Soon the old sleigh drove off from the brown house, tightly packed and heavily loaded. And Gracie and Dicky were creeping up to their little beds.
“There’s been something put on the altar of Liberty to-night, hasn’t there, Dick?”
“Yes, indeed,” said Dick; and, looking up to his mother, he said, “But, mother, what did you give?”
“I?” said the mother, musingly.
“Yes, you, mother; what have you given to the country?”
“All that I have, dears,” said she, laying her hands gently on their heads,—“my husband and my children!”

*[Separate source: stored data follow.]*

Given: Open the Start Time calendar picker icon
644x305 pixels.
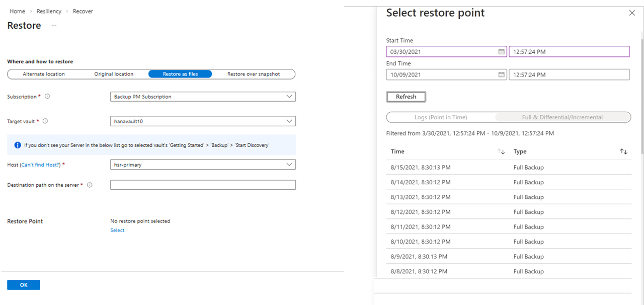Looking at the screenshot, I should click(501, 52).
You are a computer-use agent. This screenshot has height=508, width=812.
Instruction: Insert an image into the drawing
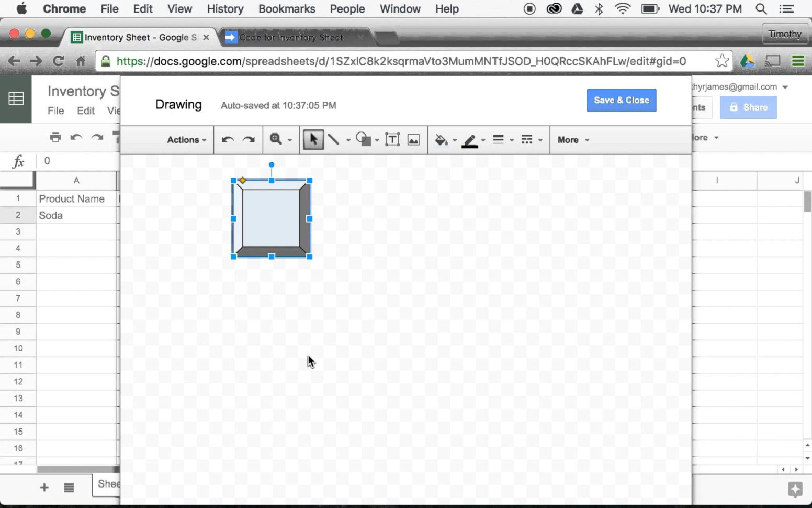pyautogui.click(x=413, y=139)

II.—THE ALTAR OF ——, OR 1850.
The setting sun of chill December lighted up the solitary front window of a small tenement on —— street, which we now have occasion to visit. As we push gently aside the open door, we gain sight of a small room, clean as busy hands can make it, where a neat, cheerful young mulatto woman is busy at an ironing-table. A basket full of glossy-bosomed shirts, and faultless collars and wristbands, is beside her, into which she is placing the last few items with evident pride and satisfaction. A bright, black-eyed boy, just come in from school, with his satchel of books over his shoulder, stands, cap in hand, relating to his mother how he has been at the head of his class, and showing his school-tickets, which his mother, with untiring admiration, deposits in the little real china tea-pot, which, as being their most reliable article of gentility, is made the deposit of all the money and most especial valuables of the family.
“Now, Henry,” says the mother, “look out and see if father is coming along the street;” and she begins filling the little black tea-kettle, which is soon set singing on the stove.
From the inner room now daughter Mary, a well-grown girl of thirteen, brings the baby, just roused from a nap, and very impatient to renew his acquaintance with his mamma.